When pandemic-era loans finally do enter foreclosure, servicers also will be contending with some new court precedents that emerged in New York’s byzantine legal process over the past year. Because of the market’s inactivity, servicers and lenders may lack broad awareness of them.
Among these is a July 28 ruling in VFS Lending JV II LLC v. Krasinski, which could be used to delay or block foreclosures on nontraditional loans that lenders have priced above standard rates to compensate for their risk, according to Christopher Gorman, partner at Abrams Fensterman.
In that case, the appellate division of New York’s Supreme Court voided claims brought by a lender in a foreclosure proceeding based on allegations by the borrower that the mortgagee involved intentionally violated certain banking law provisions involving high-cost home loans.
“It is rare indeed for a court to tell a lender, directly or indirectly, that the lender is precluded entirely from enforcing its loan documents and collecting the monies that the lender claims to be owed from a borrower,” Gorman wrote in a report on the implications of the decision in the case.
The decision is expected to have broader ramifications for foreclosures on other high-cost home loans as foreclosures upon those times of loans get back underway in New York.
“Lenders in foreclosure cases involving loans covered by certain provisions of the state's banking law should expect to see Krasinski cited as a basis to request discovery from the lenders, and in opposition to summary judgment motions filed by lenders, for years to come,” Gorman said in the report.
It ultimately may be rare that the courts void a loan on the basis of this case.

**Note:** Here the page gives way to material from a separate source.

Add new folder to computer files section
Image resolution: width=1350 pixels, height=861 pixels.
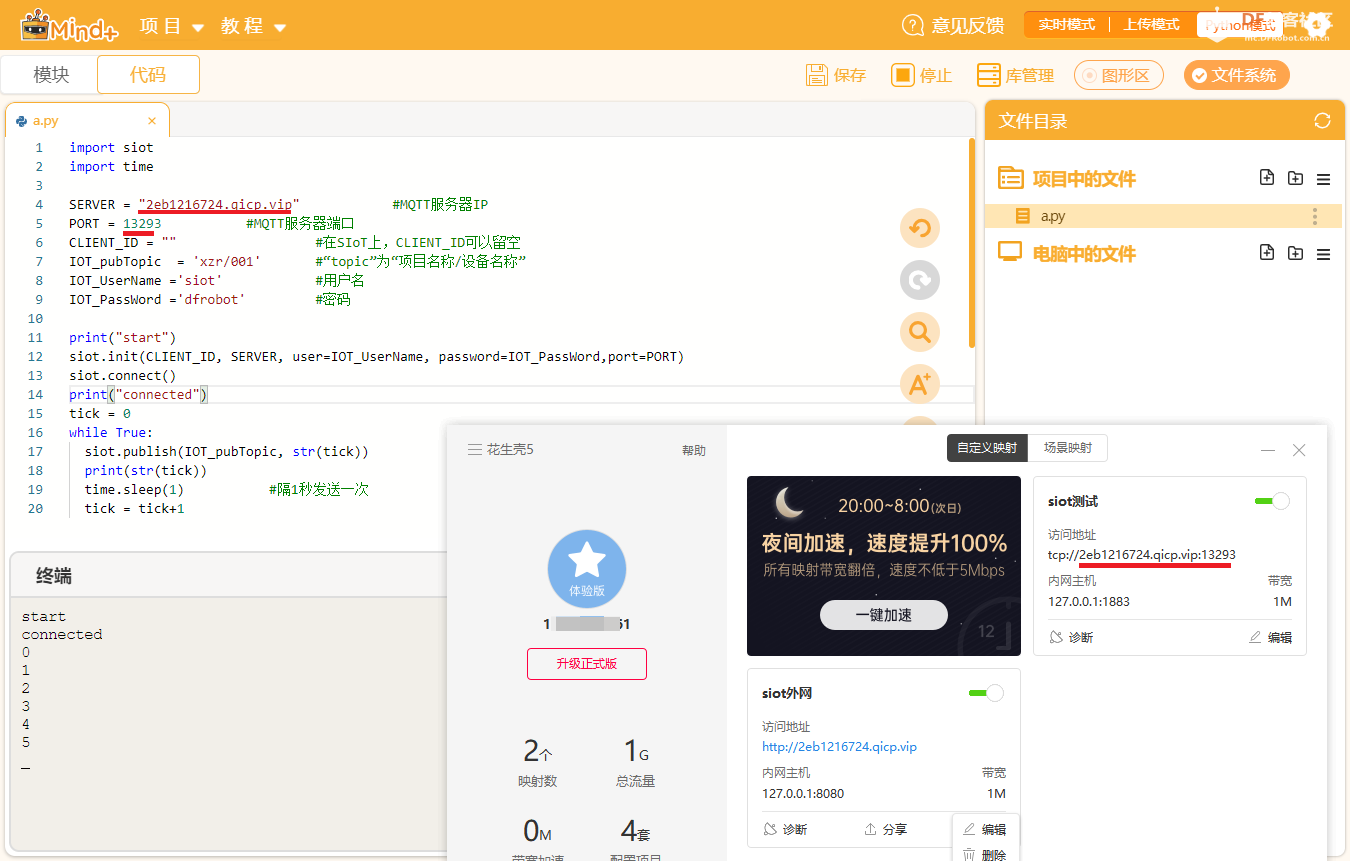1295,253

However, if a consumer challenges a foreclosure on this basis, the lender is still likely to face delays in the foreclosure process as the case puts the burden of proof on the lender or servicer to establish its compliance with the banking law, Gorman said in an interview.
"There's been such price appreciation in homes that foreclosure is going to be less likely,” said Platt. “However, there are going to be a lot of what I call tributaries in New York around foreclosure when loans get there."